--- WHAT THE EXERCISE ASKS ---
Would you output the lines from the one containing "Where should I" through the final line of the entries, exactly and with pictures omitted?

Stored items

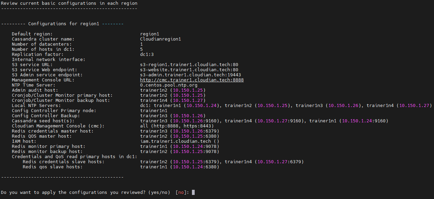Click the Admin audit host IP address

[188, 90]
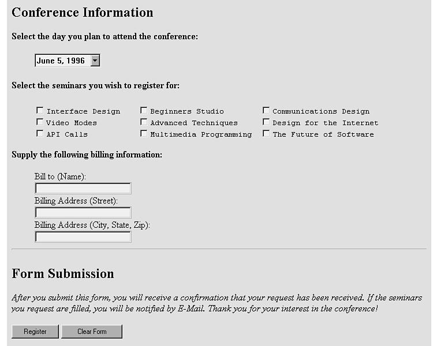Screen dimensions: 437x346
Task: Click the Clear Form button
Action: 92,332
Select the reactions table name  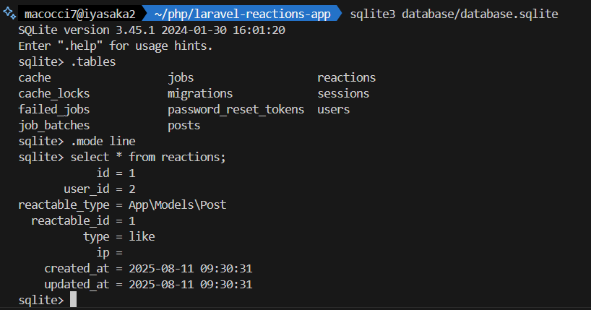(x=346, y=77)
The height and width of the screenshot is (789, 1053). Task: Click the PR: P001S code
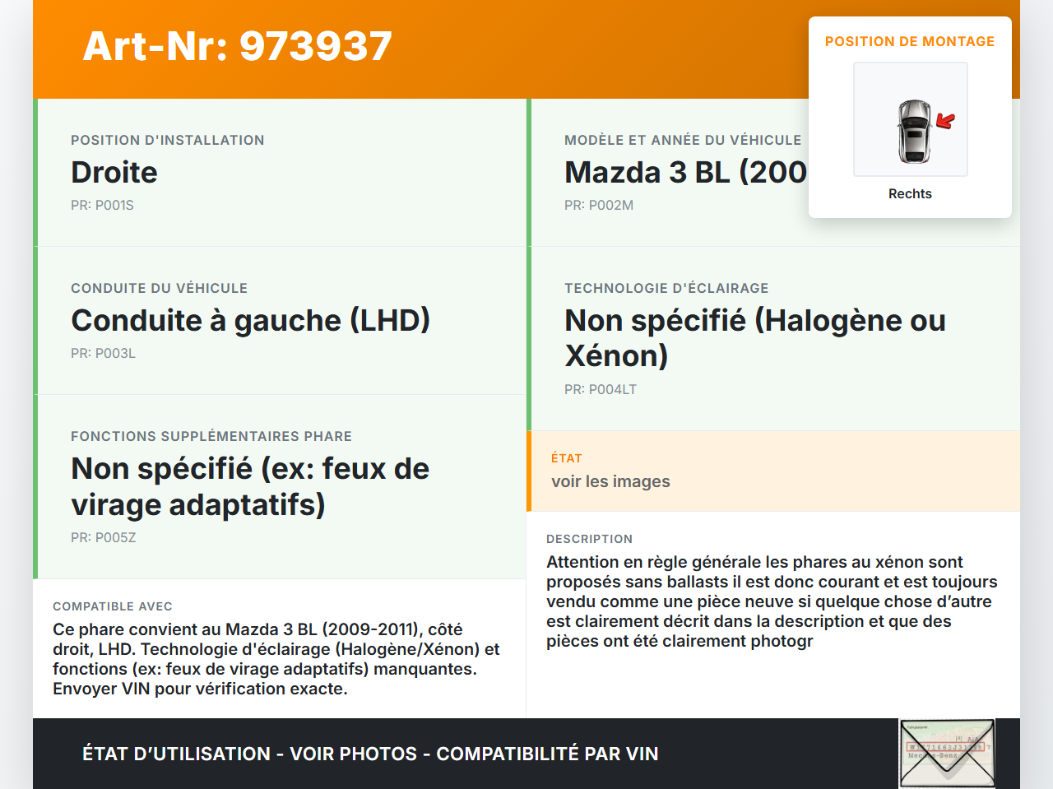[102, 205]
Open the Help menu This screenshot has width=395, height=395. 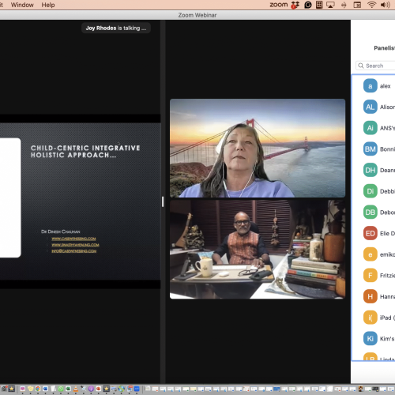pos(48,5)
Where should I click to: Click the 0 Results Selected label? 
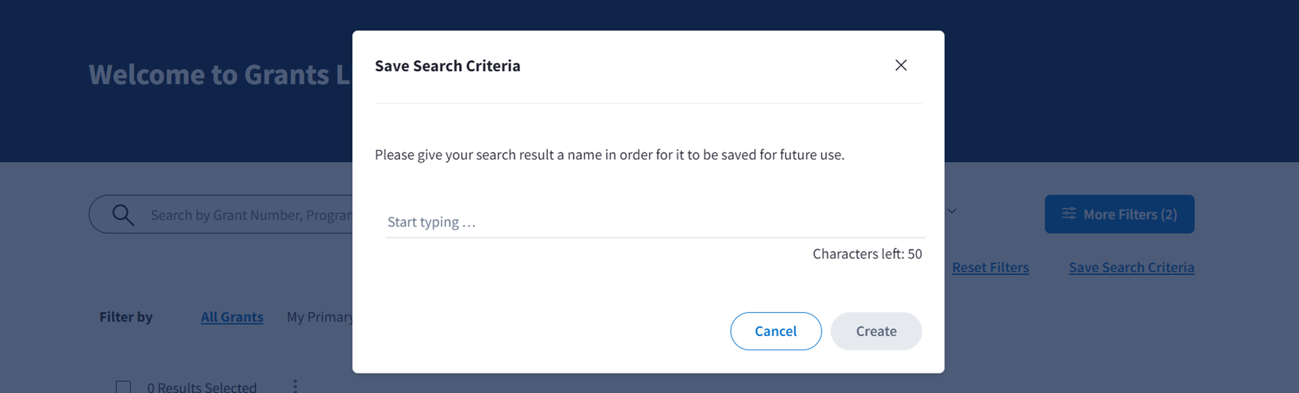point(202,387)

--- RESULT FOR THIS EXERCISE ---
Where should I click to: Click the 0 Results Selected label? 
point(202,387)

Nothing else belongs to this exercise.